STEM PATHWAYS: Local Group Links to New Federal Training Initiative
Debt-Free Training for High Tech Jobs Goal of Program
February 7, 2019
By: Dave Rogers
How can a young person gain training for a well-paying job without ending up deep in debt?
Some training programs offered locally cost $18,000 to $24,000 a year.
However, a new federal program offers students a debt-free way to training.
Pathways to STEM Apprenticeships, a U.S. Department of Education initiative that kicked off last year, is gaining traction in many states and a local group, School-to-Work Pathways, is working with employers and some local schools connecting it to the mid-Michigan area.
In collaboration with the Michigan Department of Talent and Economic Development, the local group was named the STEM Pre-Apprenticeship Center. Board members include Dr. George Corser, Assistant Professor of Computer Science at Saginaw Valey State University; Dr. Tim E. Eckstein, head of occupational medicine at Covenant Health Care; Dee Dee Wacksman, longtime Delta College board member, Kenneth R. Peterson, former human resources director for the Dow Chemical Company, Bay County and Dart Container Corp.; and M. D. Barron-Rogers, former president of the Bay County Board of Realtors.
Working with Bay Future, Inc., and other employer groups and companies, the group is seeking grant and other funding for the program, designed to revitalize and upgrade the local workforce, especially unemployed and out of school youth under age 22.
The local school/industry group aims to link to Pathways to STEM Apprenticeships, a U.S. Department of Education initiative.
Program sponsors sometimes pay the cost of classroom instruction, as well as wages for part-time work. Therefore, apprentices can incur little to no debt, making an apprenticeship an attractive career preparation alternative at a time when many college students are graduating deeply in debt.
States an official with the U.S. Department of Education: "The average income for a worker who has created an apprenticeship program is $68,000 a year according to December 2017 Labor Department Data.

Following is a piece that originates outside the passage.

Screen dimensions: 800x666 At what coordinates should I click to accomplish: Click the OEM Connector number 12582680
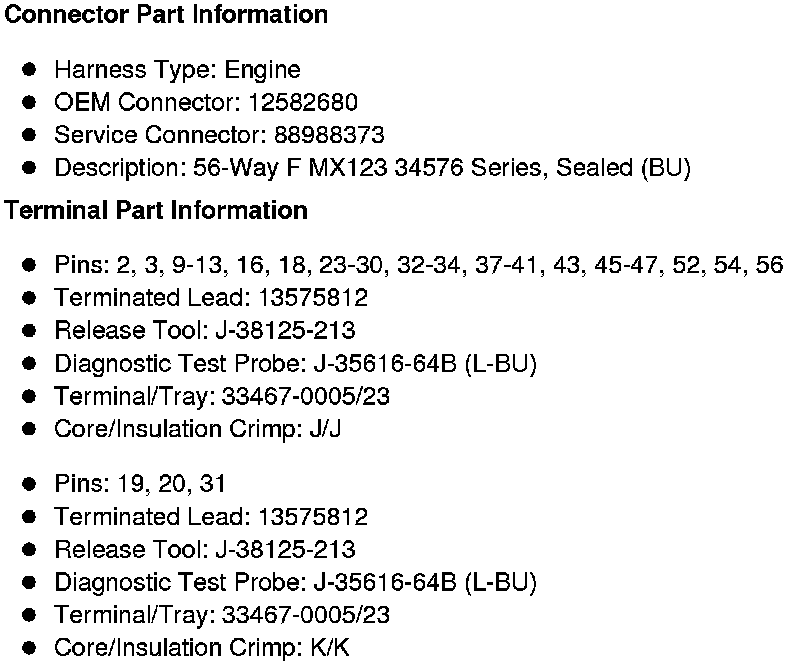[306, 103]

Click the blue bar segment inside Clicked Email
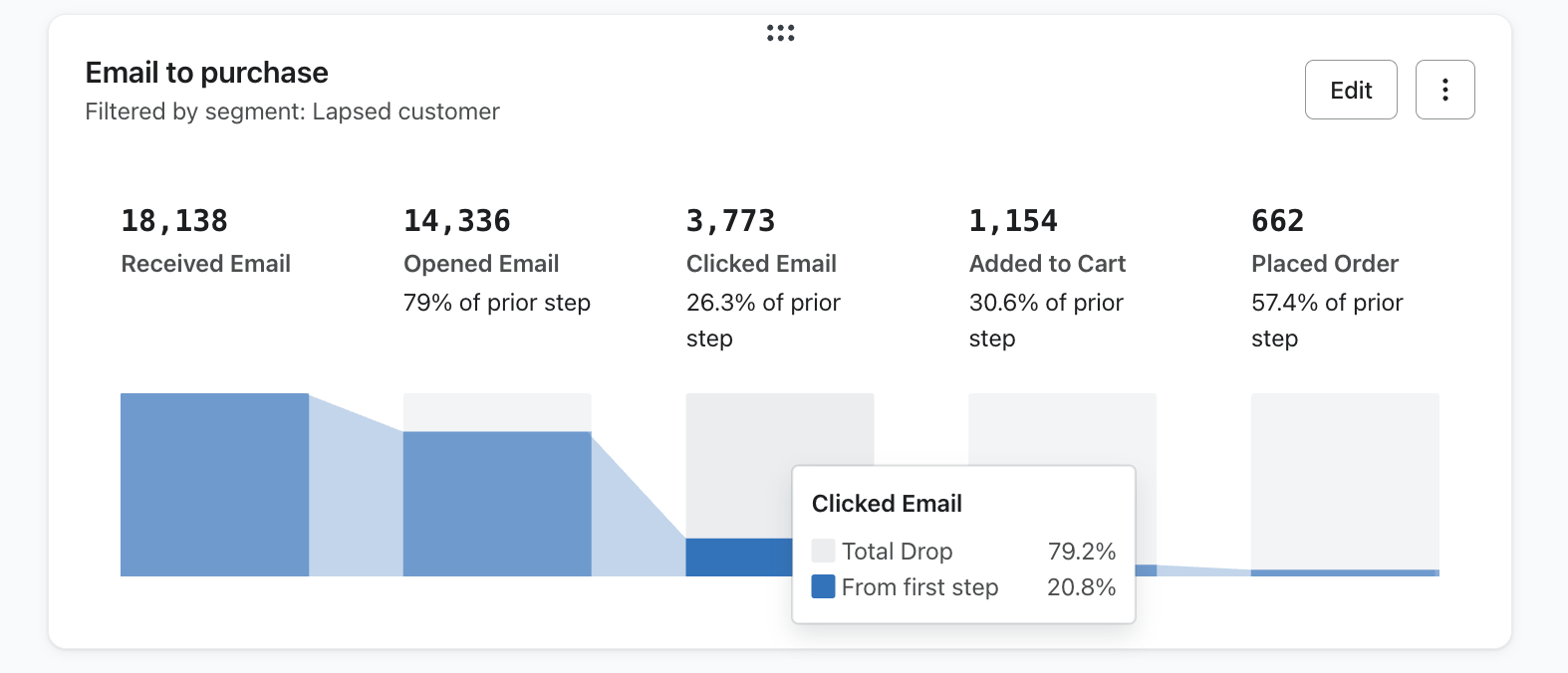[737, 558]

"Unlike in Europe, the apprenticeship system in the United States does not have strong connections to high schools, including high school CTE programs and serves very few individuals under the age of 25. Through the Pathways to STEM Apprenticeship Grants, we think the change of pattern in participating states.

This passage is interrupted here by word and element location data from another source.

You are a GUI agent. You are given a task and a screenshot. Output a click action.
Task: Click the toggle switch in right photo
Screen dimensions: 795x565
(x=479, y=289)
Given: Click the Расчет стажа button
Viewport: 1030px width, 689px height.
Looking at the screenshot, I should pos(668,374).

"The Department views apprenticeship as an important and viable post-secondary option. By combining paid on the job learning with related CT instruction in the classroom and apprenticeship offers individuals that opportunity to earn money as they learn and to prepare for jobs that paid wages that can support a family."
Competency-based apprenticeship means an apprenticeship program that enables apprentices to progress through and complete the program by demonstrating mastery of the knowledge and skills taught in the program, rather than complete a minimum number of work or instructional hours.
The comprehensive strategy must be designed to give employers a leadership role in designing, expanding, and implementing the strategy and adjust barriers to participation for special populations.
The purpose of this opportunity is to support state efforts to expand and improve the transition of high school CTE students to both secondary education and employment through apprenticeships in STEM fields, including computer science, that begin during high school.